Hepatitis C Infection, HIV Infection

Status
Completed
Phase
Phase 1
Locations
United Kingdom
Study Type
Interventional
Intervention
AdCh3NSmut1
MVA-NSmut
ChAdV63.HIVconsv
MVA.HIVconsv
Sponsored by
University of Oxford
About
Eligibility
Locations
Arms
Outcomes
Full info

About this trial

This is an interventional prevention trial for Hepatitis C Infection

Eligibility Criteria

18 Years - 50 Years (Adult)All SexesAccepts Healthy Volunteers

Inclusion Criteria:

  • Healthy males or females, as assessed by medical history, physical examination and laboratory tests
  • Aged at least 18 years on the day of screening and no greater than 50 years on the day of the first vaccination
  • Resident in or easy access to the trial site for the duration of the study
  • Available for follow-up for the planned duration of the study
  • Able and willing (in the Chief Investigator's opinion) to comply with all study requirements
  • Willing to allow the investigators to discuss the volunteer's medical history with their General Practitioner
  • For females, willingness to practice continuous effective contraception from screening until 4 months after the last immunisation.
  • All female volunteers must be willing to undergo urine pregnancy tests at the time points specified in the Schedule of Procedures and must have a negative pregnancy test on the day(s) of vaccination
  • For sexually active men, willingness to use an approved method of contraception until four months after the last vaccination
  • Agreement to refrain from blood donation during the course of the study
  • In the opinion of the Chief Investigator or designee, the volunteer has understood the information provided.
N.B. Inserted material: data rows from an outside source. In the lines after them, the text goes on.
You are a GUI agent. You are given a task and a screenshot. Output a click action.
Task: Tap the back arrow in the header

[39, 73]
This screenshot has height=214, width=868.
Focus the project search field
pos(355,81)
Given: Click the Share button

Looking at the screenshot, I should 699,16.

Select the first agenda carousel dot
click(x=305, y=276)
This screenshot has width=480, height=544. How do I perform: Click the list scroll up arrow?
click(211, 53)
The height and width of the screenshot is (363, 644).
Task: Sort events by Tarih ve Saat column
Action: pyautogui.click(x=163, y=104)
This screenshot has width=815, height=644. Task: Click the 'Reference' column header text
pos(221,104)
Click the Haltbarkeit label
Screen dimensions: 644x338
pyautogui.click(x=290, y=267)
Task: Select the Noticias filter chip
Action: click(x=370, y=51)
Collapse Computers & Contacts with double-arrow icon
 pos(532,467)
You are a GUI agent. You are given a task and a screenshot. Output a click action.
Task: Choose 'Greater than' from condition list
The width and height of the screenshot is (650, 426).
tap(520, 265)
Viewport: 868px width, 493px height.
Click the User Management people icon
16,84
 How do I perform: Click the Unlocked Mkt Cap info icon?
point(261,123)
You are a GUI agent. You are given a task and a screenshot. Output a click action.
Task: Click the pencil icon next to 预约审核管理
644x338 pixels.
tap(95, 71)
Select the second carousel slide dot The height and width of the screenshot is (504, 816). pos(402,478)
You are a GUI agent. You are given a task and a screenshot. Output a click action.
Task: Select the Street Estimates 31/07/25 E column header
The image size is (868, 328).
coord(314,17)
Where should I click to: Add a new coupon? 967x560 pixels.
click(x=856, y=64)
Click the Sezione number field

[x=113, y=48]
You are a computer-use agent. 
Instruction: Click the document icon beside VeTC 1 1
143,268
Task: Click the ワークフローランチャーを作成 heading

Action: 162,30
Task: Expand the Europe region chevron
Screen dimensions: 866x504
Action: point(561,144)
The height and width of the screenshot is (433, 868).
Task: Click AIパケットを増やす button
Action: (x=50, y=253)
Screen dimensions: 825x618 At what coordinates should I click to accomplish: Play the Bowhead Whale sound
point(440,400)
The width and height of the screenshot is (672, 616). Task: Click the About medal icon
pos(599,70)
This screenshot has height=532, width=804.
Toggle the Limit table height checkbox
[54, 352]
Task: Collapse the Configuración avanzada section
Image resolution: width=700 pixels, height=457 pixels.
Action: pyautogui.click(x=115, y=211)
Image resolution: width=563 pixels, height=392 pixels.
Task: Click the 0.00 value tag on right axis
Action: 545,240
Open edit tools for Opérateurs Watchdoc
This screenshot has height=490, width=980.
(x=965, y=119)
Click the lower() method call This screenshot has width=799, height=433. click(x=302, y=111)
Written informed consent must be given before any study-related procedures are performed
  • Willing to undergo HCV/HIV-1 testing, counselling and receive test results

Exclusion Criteria:

  • Participation in another research study involving an investigational product in the 30 days preceding enrolment, or planned use during the study period
  • Prior receipt of a recombinant simian adenoviral vaccine
  • Receipt of any investigational HIV-1 or HCV vaccine within the last 6 years
  • Administration of immunoglobulins and/or any blood products within the three months preceding the planned administration of the vaccine candidate
  • Receipt of live attenuated vaccine within the previous 60 days or planned receipt within 60 days after vaccination with the IMP
  • Receipt of other vaccine, including influenza vaccine, within the previous 14 days or planned receipt within 14 days after vaccination with the IMP
  • Any confirmed or suspected immunosuppressive or immunodeficient state, including HIV infection; asplenia; recurrent, severe infections and chronic (more than 14 days) immunosuppressive medication within the past 6 months (inhaled and topical steroids are allowed)
  • History of allergic disease or reactions likely to be exacerbated by any component of the vaccine
  • History of clinically significant contact dermatitis
  • Any history of anaphylaxis in reaction to vaccination
  • Pregnancy, lactation or intention to become pregnant during the study
  • History of cancer (except basal cell carcinoma of the skin and cervical carcinoma in situ)
  • History of serious psychiatric condition
  • Any other serious chronic illness requiring hospital specialist supervision
  • Suspected or known current alcohol abuse as defined by an alcohol intake of greater than 42 units every week
  • Suspected or known injecting drug use
  • Reported high-risk behaviour for HIV-1 / HCV infection
  • Seropositive for hepatitis B surface antigen (HBsAg)
  • Seropositive for HIV-1 (antibodies to HIV-1) at screening
  • Seropositive for hepatitis C virus (antibodies to HCV) at screening
  • Any other clinically significant acute or chronic medical condition that is considered unstable/progressive, or in the opinion of the Chief Investigator, may either put the volunteer at risk because of participation in the study, or may influence the result of the study, or the volunteer's ability to participate in the study
  • Any clinically significant abnormal finding on screening biochemistry or haematology blood tests or urinalysis
  • Any other finding which in the opinion of the investigators would significantly increase the risk of having an adverse outcome from participating in the protocol
  • Vulnerable subjects (according to ICH GCP)

Sites / Locations

  • Centre for Clinical Vaccinology and Tropical Medicine

Arms of the Study

Arm 1

Arm 2

Arm 3

Arm Type

Experimental

Experimental

Experimental

Arm Label

Group 1

Group 2

Group 3

Arm Description

Interventions: AdCh3NSmut1, MVA-NSmut. Administration schedule: 1 dose AdCh3NSmut1 2.5 x 10^10 vp at week 0 and 1 dose MVA-NSmut 2 x 10^8 pfu at week 8. Subjects: 8 healthy volunteers.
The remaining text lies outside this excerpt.